══ GIVEN ENTRIES
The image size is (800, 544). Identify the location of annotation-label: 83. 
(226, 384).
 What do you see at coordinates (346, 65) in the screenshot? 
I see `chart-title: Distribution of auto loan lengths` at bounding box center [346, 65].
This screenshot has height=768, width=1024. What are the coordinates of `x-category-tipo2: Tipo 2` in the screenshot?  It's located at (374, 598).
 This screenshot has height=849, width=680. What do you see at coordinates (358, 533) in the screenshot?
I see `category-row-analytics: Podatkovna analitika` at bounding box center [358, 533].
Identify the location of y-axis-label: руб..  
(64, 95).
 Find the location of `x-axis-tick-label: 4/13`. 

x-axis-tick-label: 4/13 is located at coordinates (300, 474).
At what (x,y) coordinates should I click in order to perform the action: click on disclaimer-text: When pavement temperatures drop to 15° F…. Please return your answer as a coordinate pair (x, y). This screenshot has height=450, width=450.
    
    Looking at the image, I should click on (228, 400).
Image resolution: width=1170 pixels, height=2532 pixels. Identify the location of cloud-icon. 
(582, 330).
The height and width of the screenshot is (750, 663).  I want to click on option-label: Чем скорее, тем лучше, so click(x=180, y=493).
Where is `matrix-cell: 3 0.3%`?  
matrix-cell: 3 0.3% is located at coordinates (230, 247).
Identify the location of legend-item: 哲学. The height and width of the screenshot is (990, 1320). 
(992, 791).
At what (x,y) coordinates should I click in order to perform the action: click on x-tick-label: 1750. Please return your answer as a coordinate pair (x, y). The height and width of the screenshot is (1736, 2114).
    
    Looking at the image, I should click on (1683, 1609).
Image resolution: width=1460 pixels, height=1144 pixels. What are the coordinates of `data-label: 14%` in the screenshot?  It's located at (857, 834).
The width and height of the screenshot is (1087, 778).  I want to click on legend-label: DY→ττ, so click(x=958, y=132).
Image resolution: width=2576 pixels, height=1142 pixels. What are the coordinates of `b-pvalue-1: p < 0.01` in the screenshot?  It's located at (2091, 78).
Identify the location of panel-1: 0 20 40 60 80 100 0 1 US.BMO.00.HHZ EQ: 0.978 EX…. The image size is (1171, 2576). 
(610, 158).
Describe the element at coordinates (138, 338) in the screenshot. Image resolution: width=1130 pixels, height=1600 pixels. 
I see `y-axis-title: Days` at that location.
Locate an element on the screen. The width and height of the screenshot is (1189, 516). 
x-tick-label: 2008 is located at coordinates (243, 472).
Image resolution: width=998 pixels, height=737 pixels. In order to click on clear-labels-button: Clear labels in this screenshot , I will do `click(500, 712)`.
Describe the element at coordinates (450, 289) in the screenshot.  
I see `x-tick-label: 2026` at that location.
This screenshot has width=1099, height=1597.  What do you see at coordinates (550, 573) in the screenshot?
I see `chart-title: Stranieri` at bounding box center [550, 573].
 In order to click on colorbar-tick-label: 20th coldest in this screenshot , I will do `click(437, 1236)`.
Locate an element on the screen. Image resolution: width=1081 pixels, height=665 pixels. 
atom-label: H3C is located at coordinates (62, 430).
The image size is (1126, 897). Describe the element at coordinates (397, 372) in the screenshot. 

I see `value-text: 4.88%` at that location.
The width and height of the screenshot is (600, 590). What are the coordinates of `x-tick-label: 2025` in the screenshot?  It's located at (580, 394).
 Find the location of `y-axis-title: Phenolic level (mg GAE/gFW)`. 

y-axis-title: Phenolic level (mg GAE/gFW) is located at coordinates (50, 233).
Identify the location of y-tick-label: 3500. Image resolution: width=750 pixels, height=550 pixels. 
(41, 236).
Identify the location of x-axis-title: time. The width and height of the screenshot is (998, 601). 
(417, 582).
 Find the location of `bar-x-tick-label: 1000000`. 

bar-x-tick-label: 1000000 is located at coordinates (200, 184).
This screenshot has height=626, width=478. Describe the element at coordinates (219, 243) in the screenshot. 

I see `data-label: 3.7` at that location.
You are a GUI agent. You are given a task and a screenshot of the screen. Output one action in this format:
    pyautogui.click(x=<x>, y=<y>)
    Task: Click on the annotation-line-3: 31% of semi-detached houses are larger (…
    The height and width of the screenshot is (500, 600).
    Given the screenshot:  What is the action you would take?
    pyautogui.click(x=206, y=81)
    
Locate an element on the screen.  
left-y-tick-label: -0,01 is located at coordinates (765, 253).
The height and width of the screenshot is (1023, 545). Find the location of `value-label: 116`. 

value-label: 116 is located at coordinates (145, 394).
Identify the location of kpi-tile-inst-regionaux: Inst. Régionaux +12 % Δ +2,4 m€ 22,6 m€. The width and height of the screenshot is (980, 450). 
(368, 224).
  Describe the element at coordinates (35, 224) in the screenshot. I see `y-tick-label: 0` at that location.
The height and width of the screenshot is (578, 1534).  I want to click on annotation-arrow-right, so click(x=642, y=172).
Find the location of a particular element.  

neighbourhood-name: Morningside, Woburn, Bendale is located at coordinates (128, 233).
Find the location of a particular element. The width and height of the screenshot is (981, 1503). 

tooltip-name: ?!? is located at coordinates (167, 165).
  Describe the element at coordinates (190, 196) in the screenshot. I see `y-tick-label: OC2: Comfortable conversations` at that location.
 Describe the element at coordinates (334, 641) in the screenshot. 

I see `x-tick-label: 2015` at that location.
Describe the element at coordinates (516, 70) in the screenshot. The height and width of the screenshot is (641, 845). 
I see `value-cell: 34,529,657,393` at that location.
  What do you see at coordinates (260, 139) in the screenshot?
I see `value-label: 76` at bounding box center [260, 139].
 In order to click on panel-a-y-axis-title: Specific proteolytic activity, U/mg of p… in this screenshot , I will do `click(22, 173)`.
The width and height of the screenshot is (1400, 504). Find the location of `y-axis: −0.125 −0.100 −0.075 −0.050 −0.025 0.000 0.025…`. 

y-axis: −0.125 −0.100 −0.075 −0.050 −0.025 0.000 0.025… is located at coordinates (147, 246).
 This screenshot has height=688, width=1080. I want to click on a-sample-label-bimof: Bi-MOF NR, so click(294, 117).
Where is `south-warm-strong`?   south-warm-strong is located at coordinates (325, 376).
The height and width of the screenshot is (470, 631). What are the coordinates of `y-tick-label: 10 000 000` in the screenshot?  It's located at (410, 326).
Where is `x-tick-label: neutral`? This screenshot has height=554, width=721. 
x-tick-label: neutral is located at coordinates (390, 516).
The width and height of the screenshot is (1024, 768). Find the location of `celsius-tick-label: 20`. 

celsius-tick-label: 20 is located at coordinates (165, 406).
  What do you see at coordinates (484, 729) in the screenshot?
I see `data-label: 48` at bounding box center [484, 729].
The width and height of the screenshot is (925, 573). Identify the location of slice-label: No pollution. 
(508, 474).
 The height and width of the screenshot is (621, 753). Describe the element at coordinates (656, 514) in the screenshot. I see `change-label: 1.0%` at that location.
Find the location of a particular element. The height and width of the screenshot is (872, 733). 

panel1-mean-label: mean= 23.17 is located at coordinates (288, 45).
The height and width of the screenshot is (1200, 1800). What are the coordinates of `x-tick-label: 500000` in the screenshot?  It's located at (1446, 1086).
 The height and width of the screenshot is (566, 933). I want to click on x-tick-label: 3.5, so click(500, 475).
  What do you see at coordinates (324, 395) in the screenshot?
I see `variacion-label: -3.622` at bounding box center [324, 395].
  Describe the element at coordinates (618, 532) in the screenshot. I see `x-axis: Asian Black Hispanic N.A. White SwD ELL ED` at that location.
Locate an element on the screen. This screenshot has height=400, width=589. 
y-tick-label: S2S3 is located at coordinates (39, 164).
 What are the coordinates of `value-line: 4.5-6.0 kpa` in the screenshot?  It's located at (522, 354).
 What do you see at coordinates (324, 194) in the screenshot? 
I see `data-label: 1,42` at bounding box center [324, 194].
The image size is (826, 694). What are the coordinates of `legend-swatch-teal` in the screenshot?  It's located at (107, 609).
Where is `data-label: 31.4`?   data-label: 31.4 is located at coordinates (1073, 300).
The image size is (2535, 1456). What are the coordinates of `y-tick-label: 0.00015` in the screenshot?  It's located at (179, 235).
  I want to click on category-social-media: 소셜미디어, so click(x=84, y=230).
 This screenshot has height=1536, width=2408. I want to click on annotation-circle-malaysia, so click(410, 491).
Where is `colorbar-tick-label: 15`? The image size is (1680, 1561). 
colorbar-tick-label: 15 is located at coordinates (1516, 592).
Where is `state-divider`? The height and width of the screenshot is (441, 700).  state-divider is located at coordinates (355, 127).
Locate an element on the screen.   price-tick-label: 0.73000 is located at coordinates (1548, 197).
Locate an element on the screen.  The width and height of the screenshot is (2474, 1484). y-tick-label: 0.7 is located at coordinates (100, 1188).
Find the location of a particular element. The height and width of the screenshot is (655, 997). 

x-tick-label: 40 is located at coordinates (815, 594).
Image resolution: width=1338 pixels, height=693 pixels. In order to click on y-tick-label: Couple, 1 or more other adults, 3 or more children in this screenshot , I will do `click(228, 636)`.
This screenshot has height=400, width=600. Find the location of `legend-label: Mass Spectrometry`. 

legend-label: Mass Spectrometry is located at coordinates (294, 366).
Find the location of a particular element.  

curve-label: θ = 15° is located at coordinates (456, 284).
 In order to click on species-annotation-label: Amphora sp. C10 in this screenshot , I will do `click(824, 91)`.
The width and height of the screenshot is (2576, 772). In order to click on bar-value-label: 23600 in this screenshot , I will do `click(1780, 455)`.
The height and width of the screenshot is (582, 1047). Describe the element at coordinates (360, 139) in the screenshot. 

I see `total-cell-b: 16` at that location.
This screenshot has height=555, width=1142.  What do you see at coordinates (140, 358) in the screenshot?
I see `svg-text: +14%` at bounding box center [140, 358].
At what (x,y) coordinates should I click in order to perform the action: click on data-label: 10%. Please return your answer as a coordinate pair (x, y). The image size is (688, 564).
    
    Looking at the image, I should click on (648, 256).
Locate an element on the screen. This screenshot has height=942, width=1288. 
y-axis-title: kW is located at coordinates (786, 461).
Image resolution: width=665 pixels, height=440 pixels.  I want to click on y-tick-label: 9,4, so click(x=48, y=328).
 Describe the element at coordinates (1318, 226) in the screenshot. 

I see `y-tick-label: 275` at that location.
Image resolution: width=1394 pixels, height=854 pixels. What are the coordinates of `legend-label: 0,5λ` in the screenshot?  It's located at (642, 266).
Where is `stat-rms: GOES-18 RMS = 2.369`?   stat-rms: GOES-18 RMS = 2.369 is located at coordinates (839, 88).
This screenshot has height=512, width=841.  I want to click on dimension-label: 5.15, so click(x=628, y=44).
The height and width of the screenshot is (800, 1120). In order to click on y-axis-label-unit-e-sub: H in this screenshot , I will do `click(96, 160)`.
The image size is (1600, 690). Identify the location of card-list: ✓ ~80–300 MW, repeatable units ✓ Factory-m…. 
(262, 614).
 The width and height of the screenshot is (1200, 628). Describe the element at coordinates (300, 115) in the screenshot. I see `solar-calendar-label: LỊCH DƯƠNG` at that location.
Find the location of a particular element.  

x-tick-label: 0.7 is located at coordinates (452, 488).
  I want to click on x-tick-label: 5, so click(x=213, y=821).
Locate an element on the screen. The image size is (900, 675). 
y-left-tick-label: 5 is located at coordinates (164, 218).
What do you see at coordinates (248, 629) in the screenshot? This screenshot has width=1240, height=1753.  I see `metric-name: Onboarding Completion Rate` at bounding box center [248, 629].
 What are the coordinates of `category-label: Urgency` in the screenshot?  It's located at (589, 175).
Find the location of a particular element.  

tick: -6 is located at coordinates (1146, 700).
════
## WHAT TO WORK ON
Copy the data above word for word, from the line that has "has height=400, width=589." through the line that has "at (522, 354).".

## TASK RESPONSE
Locate an element on the screen. This screenshot has height=400, width=589. 
y-tick-label: S2S3 is located at coordinates (39, 164).
 What are the coordinates of `value-line: 4.5-6.0 kpa` in the screenshot?  It's located at (522, 354).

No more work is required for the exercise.